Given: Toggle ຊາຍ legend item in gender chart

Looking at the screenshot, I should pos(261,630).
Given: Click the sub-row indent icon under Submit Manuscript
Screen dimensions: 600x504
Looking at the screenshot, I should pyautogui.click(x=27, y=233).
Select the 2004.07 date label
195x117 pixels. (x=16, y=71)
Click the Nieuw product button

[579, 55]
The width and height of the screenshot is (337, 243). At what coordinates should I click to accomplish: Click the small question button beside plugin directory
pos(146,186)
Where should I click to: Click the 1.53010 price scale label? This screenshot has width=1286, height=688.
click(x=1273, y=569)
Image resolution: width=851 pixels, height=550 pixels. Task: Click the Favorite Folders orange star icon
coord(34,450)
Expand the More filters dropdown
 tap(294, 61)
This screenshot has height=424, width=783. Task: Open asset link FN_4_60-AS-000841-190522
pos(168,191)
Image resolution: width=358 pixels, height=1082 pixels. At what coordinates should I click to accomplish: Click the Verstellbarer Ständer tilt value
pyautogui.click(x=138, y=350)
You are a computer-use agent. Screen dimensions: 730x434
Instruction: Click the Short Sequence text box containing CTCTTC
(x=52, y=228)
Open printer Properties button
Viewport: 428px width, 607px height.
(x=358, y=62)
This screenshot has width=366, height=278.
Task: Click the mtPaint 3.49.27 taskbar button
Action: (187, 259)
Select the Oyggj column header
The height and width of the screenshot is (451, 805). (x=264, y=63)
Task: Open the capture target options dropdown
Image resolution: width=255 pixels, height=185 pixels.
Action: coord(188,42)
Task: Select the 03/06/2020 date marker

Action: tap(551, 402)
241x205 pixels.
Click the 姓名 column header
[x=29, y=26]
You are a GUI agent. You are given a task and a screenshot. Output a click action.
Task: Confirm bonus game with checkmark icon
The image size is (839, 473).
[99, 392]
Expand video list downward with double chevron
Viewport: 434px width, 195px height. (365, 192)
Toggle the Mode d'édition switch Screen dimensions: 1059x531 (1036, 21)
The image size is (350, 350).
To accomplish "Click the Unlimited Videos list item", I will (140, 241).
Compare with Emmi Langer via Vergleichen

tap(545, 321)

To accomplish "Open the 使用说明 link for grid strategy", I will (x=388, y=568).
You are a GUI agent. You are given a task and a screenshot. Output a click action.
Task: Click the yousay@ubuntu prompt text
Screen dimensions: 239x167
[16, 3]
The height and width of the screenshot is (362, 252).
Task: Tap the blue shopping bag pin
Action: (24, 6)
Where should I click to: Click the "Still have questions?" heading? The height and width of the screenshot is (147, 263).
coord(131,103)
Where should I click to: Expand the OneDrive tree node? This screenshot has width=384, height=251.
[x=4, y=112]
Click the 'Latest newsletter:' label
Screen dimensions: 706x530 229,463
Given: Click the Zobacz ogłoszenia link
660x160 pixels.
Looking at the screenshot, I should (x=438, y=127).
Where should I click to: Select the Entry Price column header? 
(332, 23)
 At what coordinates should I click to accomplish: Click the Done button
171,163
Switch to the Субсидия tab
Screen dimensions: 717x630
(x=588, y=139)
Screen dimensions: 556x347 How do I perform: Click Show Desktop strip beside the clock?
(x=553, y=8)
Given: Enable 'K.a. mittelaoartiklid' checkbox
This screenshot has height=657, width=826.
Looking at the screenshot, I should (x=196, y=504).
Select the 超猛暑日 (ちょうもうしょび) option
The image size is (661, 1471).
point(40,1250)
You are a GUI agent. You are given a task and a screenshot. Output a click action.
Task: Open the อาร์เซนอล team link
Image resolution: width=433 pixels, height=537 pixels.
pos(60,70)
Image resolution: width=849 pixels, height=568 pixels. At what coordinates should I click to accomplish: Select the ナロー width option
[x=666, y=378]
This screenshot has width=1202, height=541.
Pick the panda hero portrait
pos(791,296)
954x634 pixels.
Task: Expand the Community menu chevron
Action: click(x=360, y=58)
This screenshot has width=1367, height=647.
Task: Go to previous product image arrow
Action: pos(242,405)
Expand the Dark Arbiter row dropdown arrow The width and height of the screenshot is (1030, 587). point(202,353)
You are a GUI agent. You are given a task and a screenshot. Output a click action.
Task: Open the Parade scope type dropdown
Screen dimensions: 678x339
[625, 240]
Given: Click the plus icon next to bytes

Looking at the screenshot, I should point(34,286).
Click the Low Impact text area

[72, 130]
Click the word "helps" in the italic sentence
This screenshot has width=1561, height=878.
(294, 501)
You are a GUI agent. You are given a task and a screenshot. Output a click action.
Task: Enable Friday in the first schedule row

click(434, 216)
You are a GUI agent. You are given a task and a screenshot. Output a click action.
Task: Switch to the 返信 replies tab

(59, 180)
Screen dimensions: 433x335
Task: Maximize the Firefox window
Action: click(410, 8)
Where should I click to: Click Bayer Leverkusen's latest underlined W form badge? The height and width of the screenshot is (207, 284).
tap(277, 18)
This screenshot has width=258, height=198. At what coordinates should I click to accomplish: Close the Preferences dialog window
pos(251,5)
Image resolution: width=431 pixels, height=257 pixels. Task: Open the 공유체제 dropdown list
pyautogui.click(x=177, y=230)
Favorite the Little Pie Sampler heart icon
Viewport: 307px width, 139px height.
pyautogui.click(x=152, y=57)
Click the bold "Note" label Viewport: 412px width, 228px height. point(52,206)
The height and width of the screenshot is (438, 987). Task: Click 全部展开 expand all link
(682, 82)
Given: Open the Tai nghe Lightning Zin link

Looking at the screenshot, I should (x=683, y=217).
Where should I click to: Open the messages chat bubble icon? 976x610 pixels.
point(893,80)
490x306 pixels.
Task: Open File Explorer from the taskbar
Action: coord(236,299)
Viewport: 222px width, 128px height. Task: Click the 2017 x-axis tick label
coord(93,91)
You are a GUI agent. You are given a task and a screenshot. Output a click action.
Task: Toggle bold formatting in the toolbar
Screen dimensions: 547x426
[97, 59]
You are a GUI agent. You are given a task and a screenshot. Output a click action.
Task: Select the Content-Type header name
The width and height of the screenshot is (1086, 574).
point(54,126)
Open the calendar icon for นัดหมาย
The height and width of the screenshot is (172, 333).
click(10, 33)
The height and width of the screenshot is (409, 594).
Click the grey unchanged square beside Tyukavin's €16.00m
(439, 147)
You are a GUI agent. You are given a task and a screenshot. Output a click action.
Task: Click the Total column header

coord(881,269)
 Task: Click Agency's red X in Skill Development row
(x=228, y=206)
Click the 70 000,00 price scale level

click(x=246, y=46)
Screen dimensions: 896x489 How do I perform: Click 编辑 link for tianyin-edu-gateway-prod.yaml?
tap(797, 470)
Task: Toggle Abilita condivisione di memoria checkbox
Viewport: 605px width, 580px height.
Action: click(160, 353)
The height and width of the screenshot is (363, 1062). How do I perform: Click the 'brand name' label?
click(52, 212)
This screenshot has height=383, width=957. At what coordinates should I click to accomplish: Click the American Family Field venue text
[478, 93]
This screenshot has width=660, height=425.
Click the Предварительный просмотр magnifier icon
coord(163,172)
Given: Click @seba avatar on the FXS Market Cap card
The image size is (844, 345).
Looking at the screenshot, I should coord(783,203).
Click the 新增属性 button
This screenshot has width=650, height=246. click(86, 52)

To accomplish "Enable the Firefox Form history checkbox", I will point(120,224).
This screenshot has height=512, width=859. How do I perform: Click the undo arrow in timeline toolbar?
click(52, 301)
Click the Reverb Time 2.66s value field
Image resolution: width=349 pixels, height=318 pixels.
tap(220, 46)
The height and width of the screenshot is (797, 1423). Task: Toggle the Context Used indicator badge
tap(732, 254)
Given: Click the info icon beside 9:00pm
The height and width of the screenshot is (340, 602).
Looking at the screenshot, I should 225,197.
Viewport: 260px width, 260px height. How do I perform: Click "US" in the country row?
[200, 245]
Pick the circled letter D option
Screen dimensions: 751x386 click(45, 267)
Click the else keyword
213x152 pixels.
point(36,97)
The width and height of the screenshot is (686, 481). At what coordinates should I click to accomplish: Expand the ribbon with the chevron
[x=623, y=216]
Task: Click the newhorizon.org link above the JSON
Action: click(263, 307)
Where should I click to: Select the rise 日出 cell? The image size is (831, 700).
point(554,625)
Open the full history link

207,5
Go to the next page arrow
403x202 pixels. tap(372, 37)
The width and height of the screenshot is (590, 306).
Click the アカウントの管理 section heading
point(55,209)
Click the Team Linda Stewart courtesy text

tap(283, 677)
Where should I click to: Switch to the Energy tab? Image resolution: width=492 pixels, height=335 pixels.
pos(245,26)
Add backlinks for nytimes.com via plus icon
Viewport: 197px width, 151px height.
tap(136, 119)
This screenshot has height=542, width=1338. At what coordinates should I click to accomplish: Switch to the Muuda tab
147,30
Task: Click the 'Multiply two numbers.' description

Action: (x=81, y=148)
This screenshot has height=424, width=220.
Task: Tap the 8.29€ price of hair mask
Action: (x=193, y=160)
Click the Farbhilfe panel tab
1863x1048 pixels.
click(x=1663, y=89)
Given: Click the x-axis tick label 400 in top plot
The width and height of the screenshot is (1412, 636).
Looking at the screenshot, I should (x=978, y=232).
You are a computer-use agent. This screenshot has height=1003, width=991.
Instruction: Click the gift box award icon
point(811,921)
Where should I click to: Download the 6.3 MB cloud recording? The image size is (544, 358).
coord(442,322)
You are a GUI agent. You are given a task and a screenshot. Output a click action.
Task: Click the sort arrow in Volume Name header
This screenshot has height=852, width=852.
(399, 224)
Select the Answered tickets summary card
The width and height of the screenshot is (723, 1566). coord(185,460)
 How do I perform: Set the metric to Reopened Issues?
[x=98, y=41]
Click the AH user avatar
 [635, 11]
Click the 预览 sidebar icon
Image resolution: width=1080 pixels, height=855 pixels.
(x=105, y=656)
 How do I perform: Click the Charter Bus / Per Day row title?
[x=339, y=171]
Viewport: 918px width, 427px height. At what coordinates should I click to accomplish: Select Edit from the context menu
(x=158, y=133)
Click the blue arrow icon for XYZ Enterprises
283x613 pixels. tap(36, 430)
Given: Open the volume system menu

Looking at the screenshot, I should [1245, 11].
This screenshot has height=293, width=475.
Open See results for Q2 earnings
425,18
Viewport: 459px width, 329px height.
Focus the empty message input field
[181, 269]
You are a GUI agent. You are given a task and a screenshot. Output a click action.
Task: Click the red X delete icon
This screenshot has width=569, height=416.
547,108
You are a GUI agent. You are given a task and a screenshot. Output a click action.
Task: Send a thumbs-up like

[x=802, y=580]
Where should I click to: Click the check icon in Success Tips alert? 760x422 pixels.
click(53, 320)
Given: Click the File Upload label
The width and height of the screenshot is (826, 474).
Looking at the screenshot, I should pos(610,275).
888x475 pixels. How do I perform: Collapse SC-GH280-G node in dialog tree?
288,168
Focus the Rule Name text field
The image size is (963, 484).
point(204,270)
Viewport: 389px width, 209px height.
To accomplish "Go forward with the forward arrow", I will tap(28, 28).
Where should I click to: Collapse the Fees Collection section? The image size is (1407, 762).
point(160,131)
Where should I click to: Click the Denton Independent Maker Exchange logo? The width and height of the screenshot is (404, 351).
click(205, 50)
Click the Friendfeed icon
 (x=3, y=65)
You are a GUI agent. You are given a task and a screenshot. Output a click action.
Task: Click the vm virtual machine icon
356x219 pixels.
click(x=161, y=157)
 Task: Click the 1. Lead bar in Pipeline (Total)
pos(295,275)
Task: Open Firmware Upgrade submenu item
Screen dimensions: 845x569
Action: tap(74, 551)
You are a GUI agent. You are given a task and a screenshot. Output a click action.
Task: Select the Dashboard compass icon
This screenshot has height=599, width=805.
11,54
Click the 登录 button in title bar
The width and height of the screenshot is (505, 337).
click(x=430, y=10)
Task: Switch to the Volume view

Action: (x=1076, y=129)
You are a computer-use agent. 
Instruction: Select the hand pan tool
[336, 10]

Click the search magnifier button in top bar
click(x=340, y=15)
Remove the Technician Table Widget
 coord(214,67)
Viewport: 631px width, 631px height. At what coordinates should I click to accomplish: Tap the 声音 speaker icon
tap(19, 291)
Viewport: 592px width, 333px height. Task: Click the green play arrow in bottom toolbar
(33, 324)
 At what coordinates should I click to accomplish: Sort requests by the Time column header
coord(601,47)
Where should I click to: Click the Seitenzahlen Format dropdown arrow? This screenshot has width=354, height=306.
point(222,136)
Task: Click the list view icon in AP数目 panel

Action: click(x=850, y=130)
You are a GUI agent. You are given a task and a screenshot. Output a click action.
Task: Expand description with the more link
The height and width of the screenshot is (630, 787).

_YOUR TASK:_ Each line of the material that contains the string "will" has to be copied out.

_WRITTEN RESPONSE:_
To accomplish "Click the Unlimited Videos list item", I will (140, 241).
To accomplish "Open the 使用说明 link for grid strategy", I will (x=388, y=568).
To accomplish "Enable the Firefox Form history checkbox", I will point(120,224).
To accomplish "Go forward with the forward arrow", I will tap(28, 28).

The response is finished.